Personal information
- Born: October 19, 1993 (age 32) Everett, Washington, U.S.
- Listed height: 5 ft 11 in (1.80 m)
- Listed weight: 196 lb (89 kg)

Career information
- High school: Mariner (Everett)
- College: Notre Dame
- NFL draft: 2016: 3rd round, 74th overall pick

Career history
- Kansas City Chiefs (2016); Cincinnati Bengals (2016–2018); Los Angeles Chargers (2019)*; New York Giants (2020)*; Green Bay Packers (2020); New Orleans Saints (2021);
- * Offseason and/or practice squad member only

Awards and highlights
- Freshman All-American (2012);

Career NFL statistics
- Total tackles: 23
- Pass deflections: 2
- Interceptions: 1
- Stats at Pro Football Reference

= KeiVarae Russell =

American football player (born 1993)

KeiVarae Russell (born October 19, 1993) is an American former professional football player who was a cornerback in the National Football League (NFL). He was selected by the Kansas City Chiefs in the third round of the 2016 NFL draft. He played college football for the Notre Dame Fighting Irish.

==Early life==
Russell attended Mariner High School in Everett, Washington, where he was named to the first-team Washington class 4A by the Associated Press as a senior, after gaining 1,293 rushing yards on 177 attempts with 14 touchdowns. He was selected to play in the U.S. Army All-American Bowl in San Antonio, Texas.

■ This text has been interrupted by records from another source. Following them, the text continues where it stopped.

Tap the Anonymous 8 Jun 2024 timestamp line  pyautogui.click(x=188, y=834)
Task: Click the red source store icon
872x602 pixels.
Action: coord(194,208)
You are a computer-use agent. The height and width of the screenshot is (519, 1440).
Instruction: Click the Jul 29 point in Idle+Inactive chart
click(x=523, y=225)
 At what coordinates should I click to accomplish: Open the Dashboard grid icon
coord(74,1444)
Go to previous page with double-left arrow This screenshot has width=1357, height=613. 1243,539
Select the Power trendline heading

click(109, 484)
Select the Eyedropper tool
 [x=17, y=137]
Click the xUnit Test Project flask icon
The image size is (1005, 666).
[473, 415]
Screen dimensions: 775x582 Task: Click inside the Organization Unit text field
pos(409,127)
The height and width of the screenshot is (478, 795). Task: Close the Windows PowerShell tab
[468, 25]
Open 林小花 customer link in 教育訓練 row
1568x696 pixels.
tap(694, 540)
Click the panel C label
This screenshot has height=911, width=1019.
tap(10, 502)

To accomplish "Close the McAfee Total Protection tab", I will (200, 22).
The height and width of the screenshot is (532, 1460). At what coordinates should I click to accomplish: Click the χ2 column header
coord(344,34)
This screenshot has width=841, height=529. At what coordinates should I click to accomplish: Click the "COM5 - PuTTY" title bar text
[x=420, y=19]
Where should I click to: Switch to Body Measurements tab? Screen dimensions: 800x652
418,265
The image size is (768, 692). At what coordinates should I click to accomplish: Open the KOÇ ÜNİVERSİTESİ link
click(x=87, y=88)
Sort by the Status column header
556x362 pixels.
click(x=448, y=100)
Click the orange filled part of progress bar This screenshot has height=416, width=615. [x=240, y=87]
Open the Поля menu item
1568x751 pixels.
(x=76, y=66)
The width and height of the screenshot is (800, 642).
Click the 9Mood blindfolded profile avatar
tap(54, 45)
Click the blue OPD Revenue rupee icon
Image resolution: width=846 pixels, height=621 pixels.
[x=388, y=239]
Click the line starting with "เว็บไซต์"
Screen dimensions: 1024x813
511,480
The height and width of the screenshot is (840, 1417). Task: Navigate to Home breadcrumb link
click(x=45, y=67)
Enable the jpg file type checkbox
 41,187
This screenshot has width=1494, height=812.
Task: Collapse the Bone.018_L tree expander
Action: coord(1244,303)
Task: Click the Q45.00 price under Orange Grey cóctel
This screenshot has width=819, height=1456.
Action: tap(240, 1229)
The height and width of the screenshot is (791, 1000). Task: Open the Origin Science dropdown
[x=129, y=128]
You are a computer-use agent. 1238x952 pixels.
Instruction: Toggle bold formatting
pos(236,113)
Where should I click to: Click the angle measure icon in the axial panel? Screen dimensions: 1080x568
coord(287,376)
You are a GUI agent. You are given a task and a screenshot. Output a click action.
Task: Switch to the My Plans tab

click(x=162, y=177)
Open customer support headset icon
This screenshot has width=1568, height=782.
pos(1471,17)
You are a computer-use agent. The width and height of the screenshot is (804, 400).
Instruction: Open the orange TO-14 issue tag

Considered a four-star recruit by Rivals.com, he was rated as the 9th-best athlete prospect of his class. He committed to play college football for Notre Dame on December 29, 2011, over offers from California, USC and hometown Washington.

College recruiting information
| Name | Hometown | School | Height | Weight | 40^{‡} | Commit date |
| KeiVarae Russell RB | Everett, Washington | Everett (WA) Mariner | 6 ft 0 in (1.83 m) | 175 lb (79 kg) | 4.55 | Dec 29, 2011 |
Recruit ratings: Scout: Rivals: (79)
Overall recruit ranking: Scout: 207 (national) Rivals: 9 (RB), 3 (WA), 124 (national)
Note: In many cases, Scout, Rivals, 247Sports, On3, and ESPN may conflict in their listings of height and weight.; In these cases, the average was taken. ESPN grades are on a 100-point scale.; Sources: "Notre Dame Football Commitment List". Rivals. Retrieved January 11, 2016.; "Notre Dame College Football Recruiting Commits". Scout. Retrieved January 11, 2016.; "ESPN". ESPN. Retrieved January 11, 2016.; "Scout.com Team Recruiting Rankings". Scout. Retrieved January 11, 2016.; "2012 Team Ranking". Rivals.com. Retrieved January 11, 2016.;

==College career==
In his first year, Russell was moved from running back to cornerback following a season-ending injury to incumbent starter Lo Wood. He worked himself into a starting role for week 1 of the season vs. Navy, in Dublin, Ireland. Russell started all 13 games as a true freshman, including the 2013 BCS National Championship Game vs. Alabama. He recorded 58 tackles, including two for loss, and two interceptions, and was named a Freshman All-American by the Football Writers Association of America. As a sophomore, Russell started all 13 games in 2013, registering 51 tackles, one interception and eight pass break-ups.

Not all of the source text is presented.